Introduction NICE guidance recommends that doctors need to identify patients who are approaching their final year of life, through the utilisation of tools such as the Clinical Frailty Score (CFS). The ‘Getting it right first time’ (GIRFT) document recommended that all local health systems identify older people in the last phase of life and offer them Advanced Care Planning (ACP). Wigan has a large population of frail patients who would benefit from ACP discussions.
Aim Initiate a strategy for identifying patients with severe frailty and establish a process for implementing ACP.

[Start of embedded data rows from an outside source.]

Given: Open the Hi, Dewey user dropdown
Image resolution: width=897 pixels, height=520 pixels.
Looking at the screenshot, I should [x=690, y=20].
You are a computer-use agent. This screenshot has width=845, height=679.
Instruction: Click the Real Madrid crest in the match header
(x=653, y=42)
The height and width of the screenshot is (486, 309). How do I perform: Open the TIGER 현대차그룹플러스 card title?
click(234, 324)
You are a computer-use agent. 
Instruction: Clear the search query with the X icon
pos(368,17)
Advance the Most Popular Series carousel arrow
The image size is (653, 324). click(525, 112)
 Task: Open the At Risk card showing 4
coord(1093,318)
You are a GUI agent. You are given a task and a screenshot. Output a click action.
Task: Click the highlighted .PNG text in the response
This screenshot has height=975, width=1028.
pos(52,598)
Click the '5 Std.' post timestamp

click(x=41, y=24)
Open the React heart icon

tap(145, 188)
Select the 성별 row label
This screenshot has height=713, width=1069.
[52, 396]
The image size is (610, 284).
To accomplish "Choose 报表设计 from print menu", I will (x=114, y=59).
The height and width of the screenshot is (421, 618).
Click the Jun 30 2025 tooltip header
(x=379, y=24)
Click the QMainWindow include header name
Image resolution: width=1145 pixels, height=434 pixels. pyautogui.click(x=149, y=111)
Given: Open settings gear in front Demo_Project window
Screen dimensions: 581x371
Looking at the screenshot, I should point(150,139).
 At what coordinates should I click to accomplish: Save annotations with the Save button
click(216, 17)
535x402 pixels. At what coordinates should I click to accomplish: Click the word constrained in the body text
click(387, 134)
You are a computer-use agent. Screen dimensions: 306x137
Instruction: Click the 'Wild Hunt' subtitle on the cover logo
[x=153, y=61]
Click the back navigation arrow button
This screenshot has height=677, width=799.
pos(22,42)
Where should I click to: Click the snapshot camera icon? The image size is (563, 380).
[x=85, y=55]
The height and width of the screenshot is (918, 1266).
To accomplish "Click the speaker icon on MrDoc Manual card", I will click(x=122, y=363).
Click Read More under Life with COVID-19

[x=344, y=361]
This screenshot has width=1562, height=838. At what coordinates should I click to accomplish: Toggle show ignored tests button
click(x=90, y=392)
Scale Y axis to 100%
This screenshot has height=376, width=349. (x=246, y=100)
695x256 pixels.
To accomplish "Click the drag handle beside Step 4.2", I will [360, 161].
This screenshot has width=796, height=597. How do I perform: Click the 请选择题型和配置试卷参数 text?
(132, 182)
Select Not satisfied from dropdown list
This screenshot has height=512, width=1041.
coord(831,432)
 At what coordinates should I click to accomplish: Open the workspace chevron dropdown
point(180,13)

Method Retrospective discharge data was used to identify patients aged >65 years, with a CFS of >7, over an 12-month period. The cohort was examined to see if they had been recognised as a patient who would benefit from ACP, or if an aspect of ACP had been completed during their admission. In total, 50 patients were selected.
Results Initial data showed that we were poor at identifying and completing ACPs for patients with severe frailty. No advanced care planning decisions (0%) were taken during this period. Education (PDSA cycle 1) on ACPs for the ward doctors led to an improvement regarding ACP discussions. However, we were still poor at identifying severe frailty. Education (PSDA cycle 2) for nursing staff was undertaken, which highlighted inaccuracies with calculating CFS. Further PDSA cycles included a geriatric frailty score assessment, introduction of Electronic Palliative Care Coordination Systems (EPACCS) and frailty posters and cards.
Conclusion Severe frailty is an end-of-life state and should trigger a healthcare professional to identify and sensitively discuss end of life needs and preferences. Despite the best intentions of the medical team, implementing a sustained and successful approach to ACP remains challenging within an inpatient setting.